Fotogramma da The intern - di Nancy Meyers

AAA cercasi apprendisti smart

Di che cosa c’è bisogno per lavorare fuori ufficio, per esempio a casa, in un bar o al parco? Tecnicamente di computer, telefono portatile e connessione a internet: strumenti di cui si potrebbe perfino fare a meno purché dotati di un’attitudine al lavoro matura e indipendente. E qui iniziano i problemi: se il passaggio a pc e telefoni portatili rappresenta – budget permettendo – una questione di hardware facile da affrontare, è l’aggiornamento del “software” nella testa delle persone a essere di davvero difficile gestione. Paradossalmente, ma neanche troppo, un’azienda orientata al lavoro smart potrebbe rapidamente dotarsi di una nuova fornitura tecnologica, per poi scoprire come quest’ultima sia destinata a invecchiare prima che le persone diventino smart.

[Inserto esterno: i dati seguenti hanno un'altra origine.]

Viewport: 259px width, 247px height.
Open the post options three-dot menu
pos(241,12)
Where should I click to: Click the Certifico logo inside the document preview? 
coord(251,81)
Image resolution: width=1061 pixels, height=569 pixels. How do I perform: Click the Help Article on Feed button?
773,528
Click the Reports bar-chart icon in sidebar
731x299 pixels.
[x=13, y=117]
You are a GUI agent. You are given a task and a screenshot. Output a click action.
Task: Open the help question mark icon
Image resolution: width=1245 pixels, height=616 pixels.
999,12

Lo scarto mentale che permette a chiunque di lavorare ovunque non risiede in una particolare competenza tecnica, ma nella capacità di superare la radicata mentalità che porta a identificare il proprio lavoro con il “posto di lavoro”, espressione non a caso paradigmatica rispetto agli ambivalenti concetti di sicurezza, continuità e routine lavorativa. Per dirla con uno slogan anglofono, il punto dovrebbe essere semplice: “work is not a place – it’s what you do”. Sacrosante parole; ciò che rende arduo farle proprie è un “nemico” dai due volti, il primo dei quali è personale, il secondo organizzativo.

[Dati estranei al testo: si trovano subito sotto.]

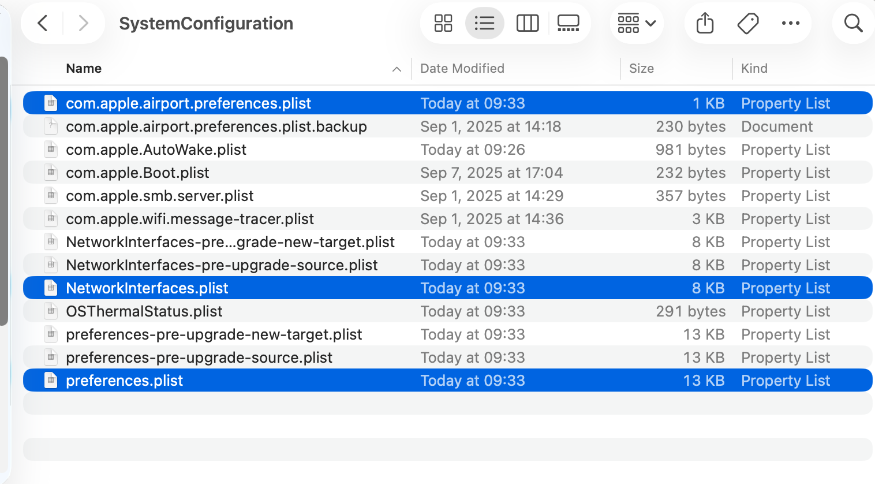The width and height of the screenshot is (875, 484).
Task: Sort files by Date Modified
Action: tap(462, 69)
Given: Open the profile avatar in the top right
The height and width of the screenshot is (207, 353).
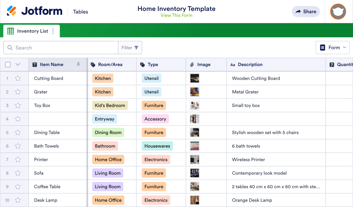Looking at the screenshot, I should click(x=338, y=12).
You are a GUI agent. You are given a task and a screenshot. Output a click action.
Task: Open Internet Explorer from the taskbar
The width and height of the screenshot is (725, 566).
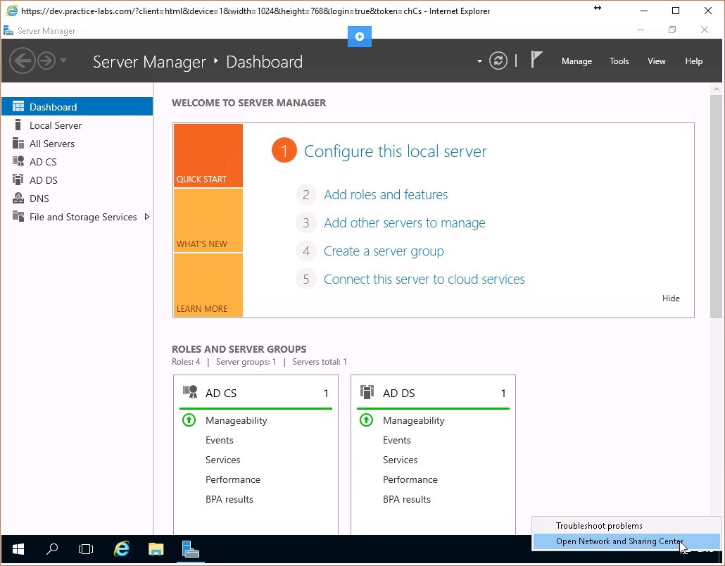click(x=122, y=549)
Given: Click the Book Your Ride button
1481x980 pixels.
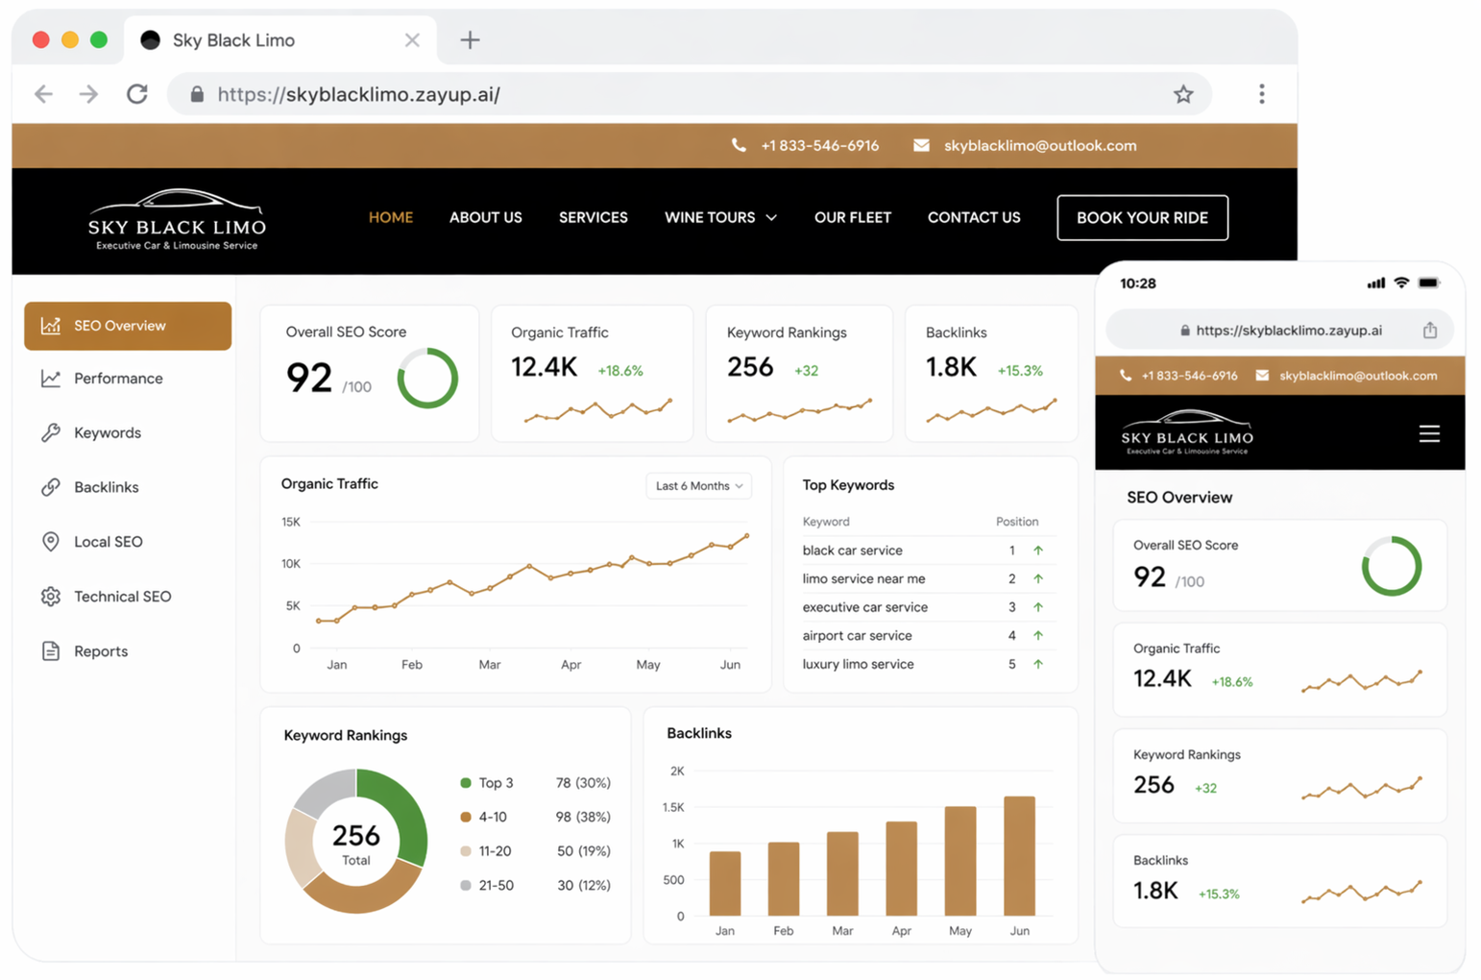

Partendo dall’individuo, il punto fondamentale sta nelle abitudini. Secondo lo studioso americano Norbert Wiener, considerato il “padre” della cibernetica, gli esseri umani sono organismi “neotenici”, cioè tendenti all’eterna giovinezza mentale. Questa attitudine da eterni Peter Pan fa sì che donne e uomini siano destinati a un costante sviluppo di conoscenze. Qualora si smettesse di apprendere, si smetterebbe anche di assecondare la natura umana, finendo per somigliare – nota Wiener – a insetti come le formiche, dalla vita sociale del tutto rispettabile ma irregimentata da un sapere innato che le porta fin dalla nascita a conoscere quanto è necessario alla loro vita. Un’esistenza tanto organizzata quanto predeterminata e noiosa, insomma.

Se le persone non somigliano alle formiche, che cosa può portarle a sentirsi “arrivate” e a voler smettere di apprendere? La comodità delle abitudini, solido ma ambiguo alleato della nostra vita. Ma come funzionano le abitudini? Una volta capito come comportarsi in una data situazione, risulta molto semplice ed economico, in termini di tempo e risorse impiegate, decidere che “si fa così” e attenersi una volta per tutte a quanto rivelatosi efficace. Il problema dei “si fa così”, soprattutto quando estesi ad ampi gruppi di persone e in particolare a contesti aziendali, per esempio sotto forma di procedure, è che col tempo essi tendono a perdere quasi ogni relazione con il “perché” che li sorregge e, nei casi più sfortunati, con l’efficacia che li ha generati. Il “si fa così“ è amico delle “zone di comfort” e in generale della propensione a non voler imparare cose nuove. Ecco perché il cambiamento del lavoro agile può incontrare resistenze: generazioni di lavoratori cresciute all’insegna della totalizzante sovrapposizione fra lavoro e luogo di lavoro sono paralizzate da miriadi di abitudini che rendono accidentato anche per i più volonterosi qualsiasi percorso verso il cambiamento.

Qui si passa al fronte organizzativo, che va inteso non tanto in senso aziendale quanto a livello sociale. È la società, con le sue istituzioni, a non credere nell’uomo come Peter Pan del cambiamento e dell’apprendimento. Fra i vari enti legati alla diffusione dei saperi, è paradossalmente la scuola a crederci meno. Questo perché il sistema scolastico formalizza e chiude entro precisi confini temporali quello che dovrebbe essere un percorso di apprendimento senza fine. Dopo un determinato percorso di studi, ci viene concesso di definirci “maturi”, “diplomati”, “laureati” e, nel peggiore degli incubi linguistici, “masterizzati”. Con in mano un attestato che ci riconosce come qualcuno “che sa”, perché mai dovremmo rimetterci in discussione per apprendere cose nuove?

Appesantito dalla zavorra delle abitudini e dalla presuntuosa attitudine all’anti-socratico “io so di sapere”, ogni processo di cambiamento in ottica smart incontra ostacoli tali da far pensare che chi lavora in azienda preferisca a volte vedersi come formica invece che come uomo o donna. C’è un solo modo per “portare a bordo” il cambiamento smart: partire dal ridare valore all’apprendimento come chiave dello sviluppo individuale e organizzativo. La parola spetta alle direzioni HR e, ovviamente, a tutti i lavoratori.